Elvira se iba de viaje estos días atrás y lo primero que echa en la maleta era Doctor Zhivago. Cuando ya estoy medio dormido me despierta para leerme alguna frase que la ha conmovido. Cuando me llama por teléfono desde un hotel o desde el AVE las palabras de Pasternak vertidas a un español limpio y caudaloso por Marta Rebón son casi lo primero que escucho. Qué maravilla, sumergirse así en una novela, en una larga novela, vivir en ella, buscar unos minutos para avanzar solo unas páginas, sentir que uno respira la novela, que la novela lo habita. Antonio me cuenta que ha vivido así durante varias semanas leyendo La montaña mágica, de Thomas Mann. A Miguel lo vi igual de alucinado con el Moby Dick que le regalé para Navidad.

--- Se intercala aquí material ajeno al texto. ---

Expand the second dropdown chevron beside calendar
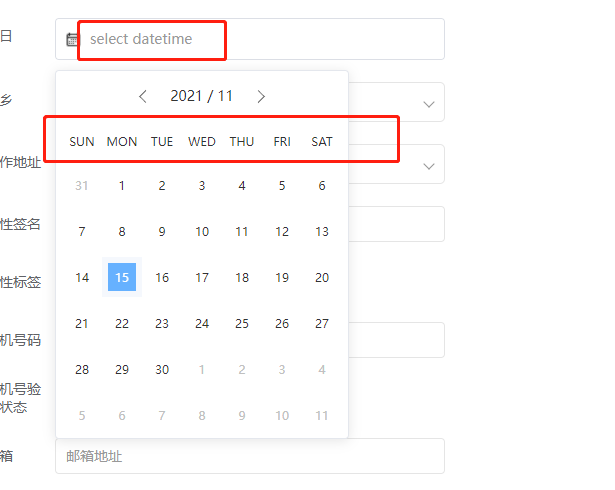This screenshot has height=490, width=615. (x=429, y=164)
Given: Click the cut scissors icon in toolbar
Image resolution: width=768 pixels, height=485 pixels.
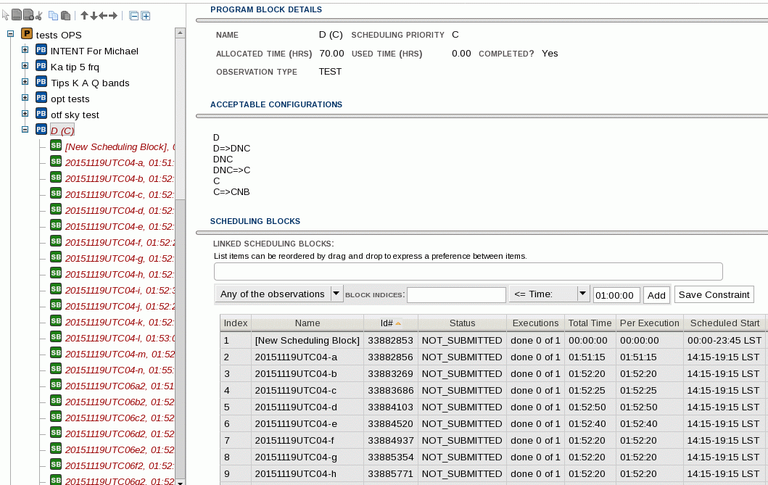Looking at the screenshot, I should (39, 16).
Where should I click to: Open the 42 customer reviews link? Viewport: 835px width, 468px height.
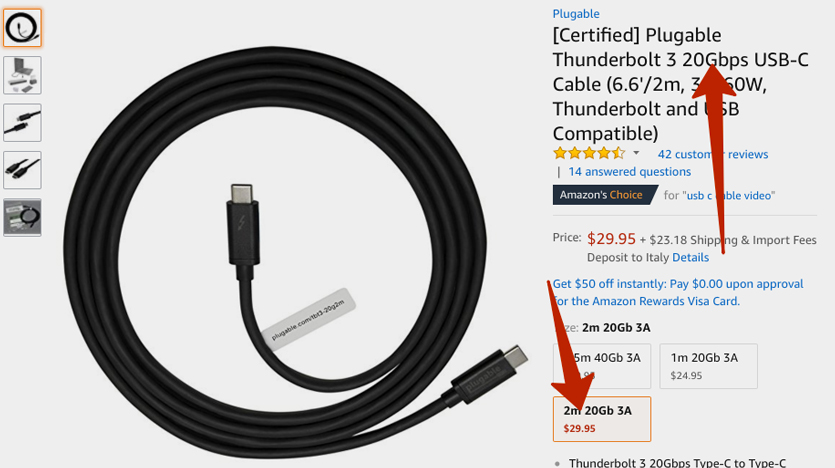tap(713, 154)
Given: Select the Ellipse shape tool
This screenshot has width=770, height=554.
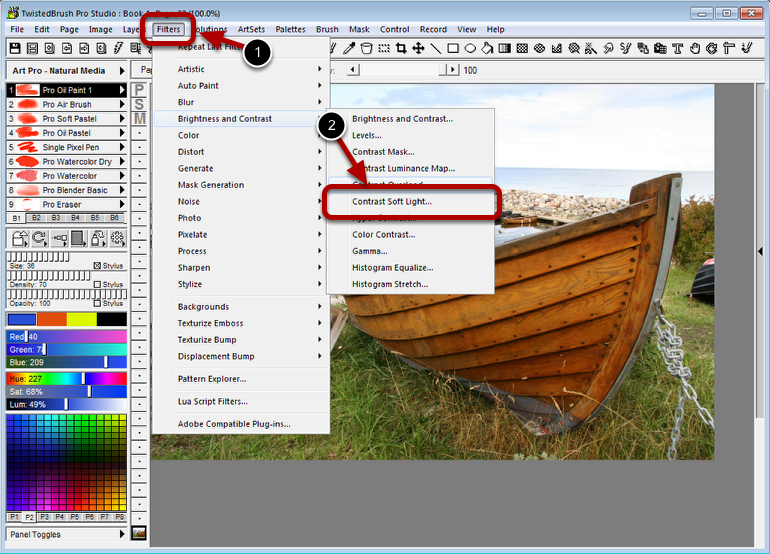Looking at the screenshot, I should [470, 48].
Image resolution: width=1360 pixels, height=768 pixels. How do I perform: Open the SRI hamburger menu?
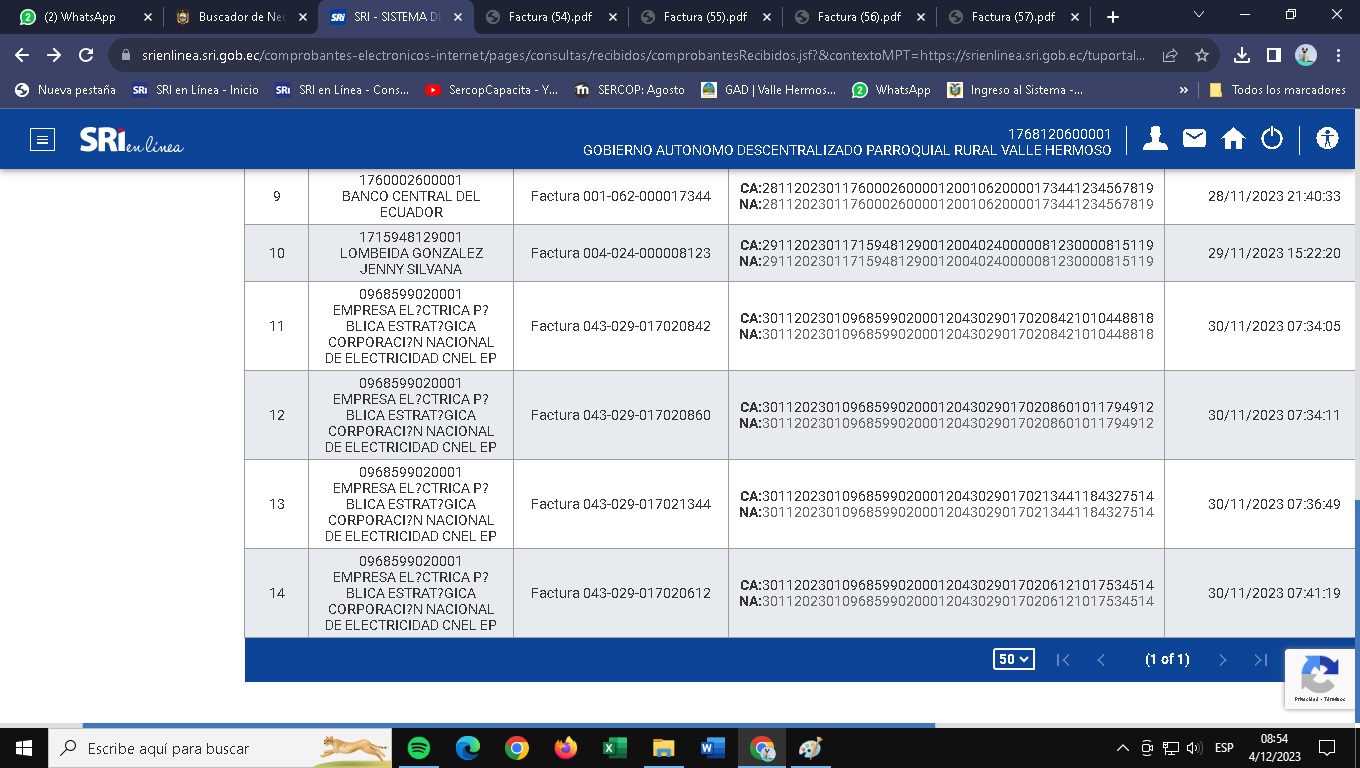pos(42,139)
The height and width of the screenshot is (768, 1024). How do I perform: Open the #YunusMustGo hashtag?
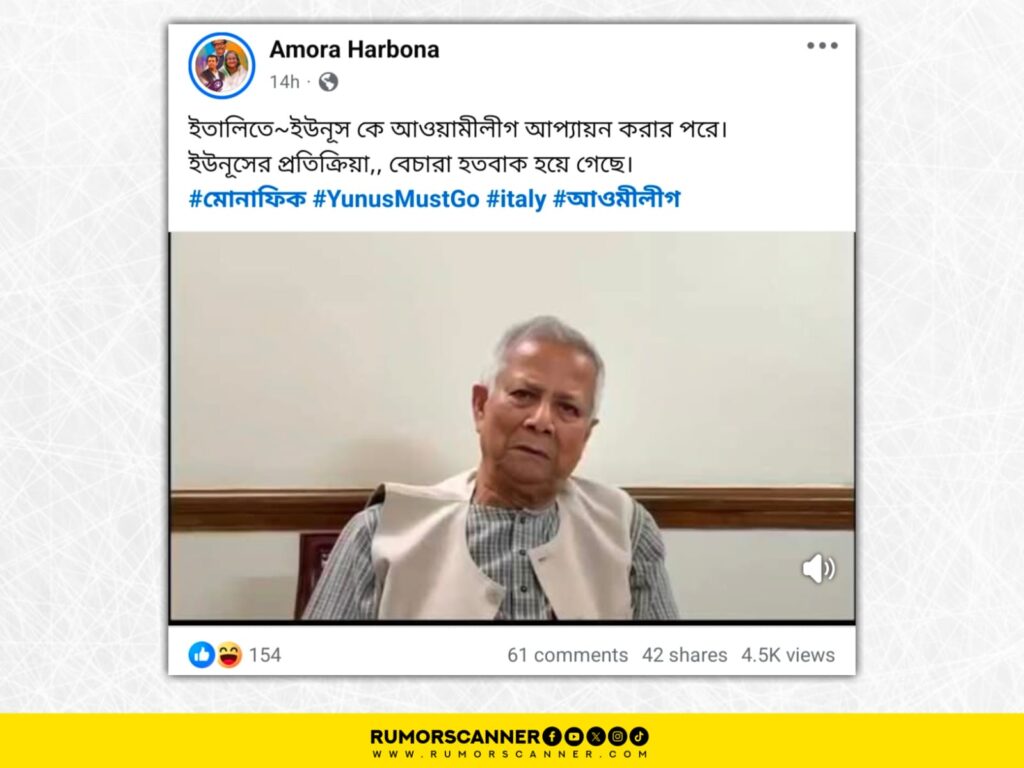tap(396, 199)
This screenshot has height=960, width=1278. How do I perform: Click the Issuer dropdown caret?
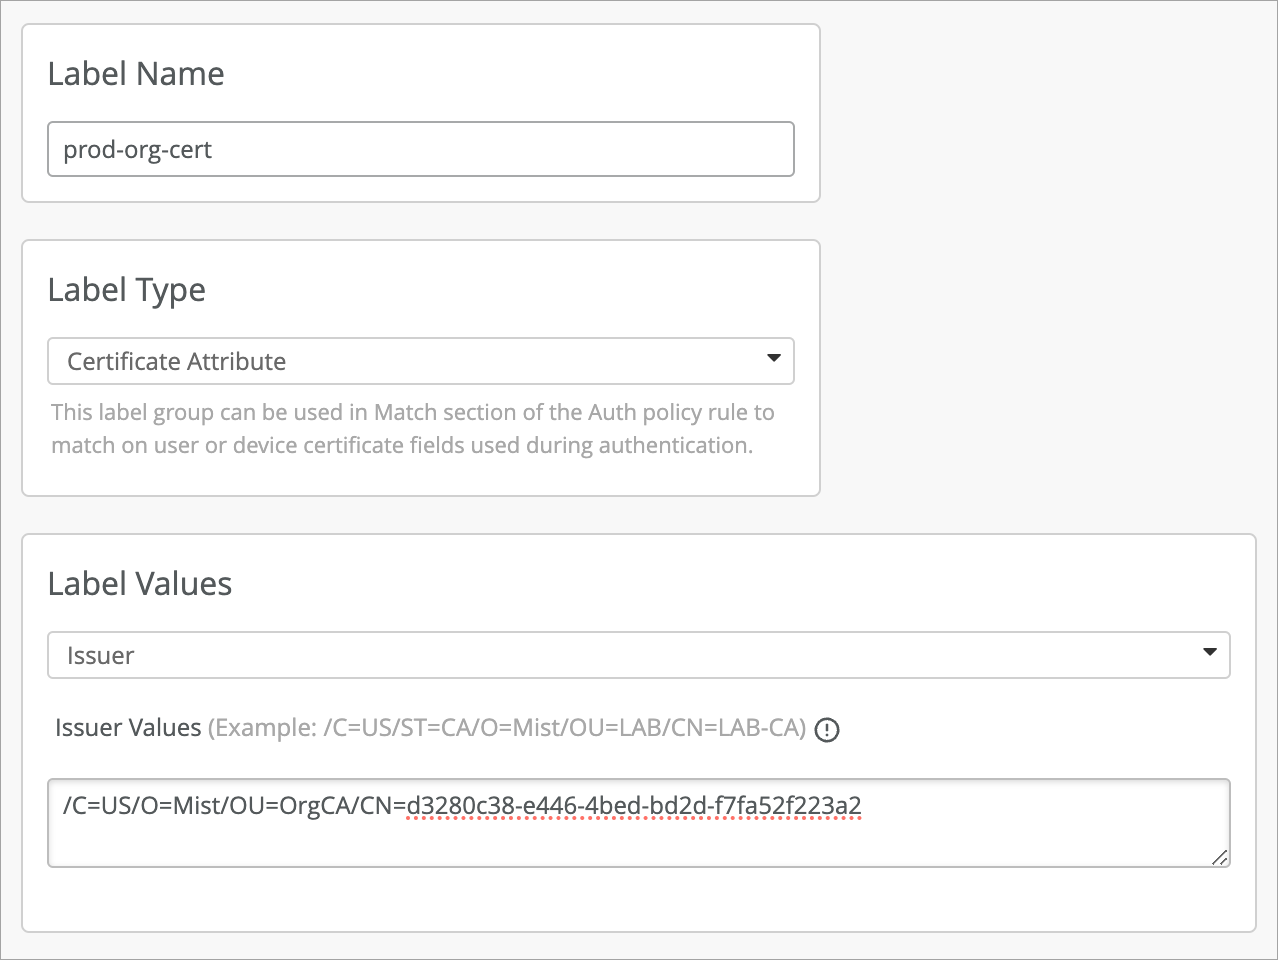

Vivir en una novela, como Hans Castorp vivía en su sanatorio de las montañas suizas, como Ishmael en el Pequod. Ahora mismo, mientras yo escribo, Elvira está sentada en el sillón de leer de mi cuarto, frente al equipo de música, los pies sobre el escabel, Lolita en el regazo, la novela entre las manos, ya con el filo delgado de las últimas páginas, la luz de la lámpara sobre el libro abierto. Está en la misma habitación que yo y en otro mundo, en la Rusia de la revolución y la guerra civil, muy seria, absorta, con sus gafas de leer. Quizás no escucha ni la lluvia que sigue chorreando en los cristales de la ventana. Aparte de la lluvia y del teclado de mi ordenador lo único que se escucha cada cierto tiempo es el rumor del la página que ella está pasando con impaciencia. La interrumpo para pedirle que me lea de nuevo una frase que me impresionó mucho:

“Pero para hacer el bien, a su rectitud moral le faltaba la tolerancia del corazón, que no conoce casos generales, sólo particulares, y cuya grandeza está en las pequeñas acciones”.

Inmediatamente después ya se ha sumergido de nuevo en las profundidades de la lectura.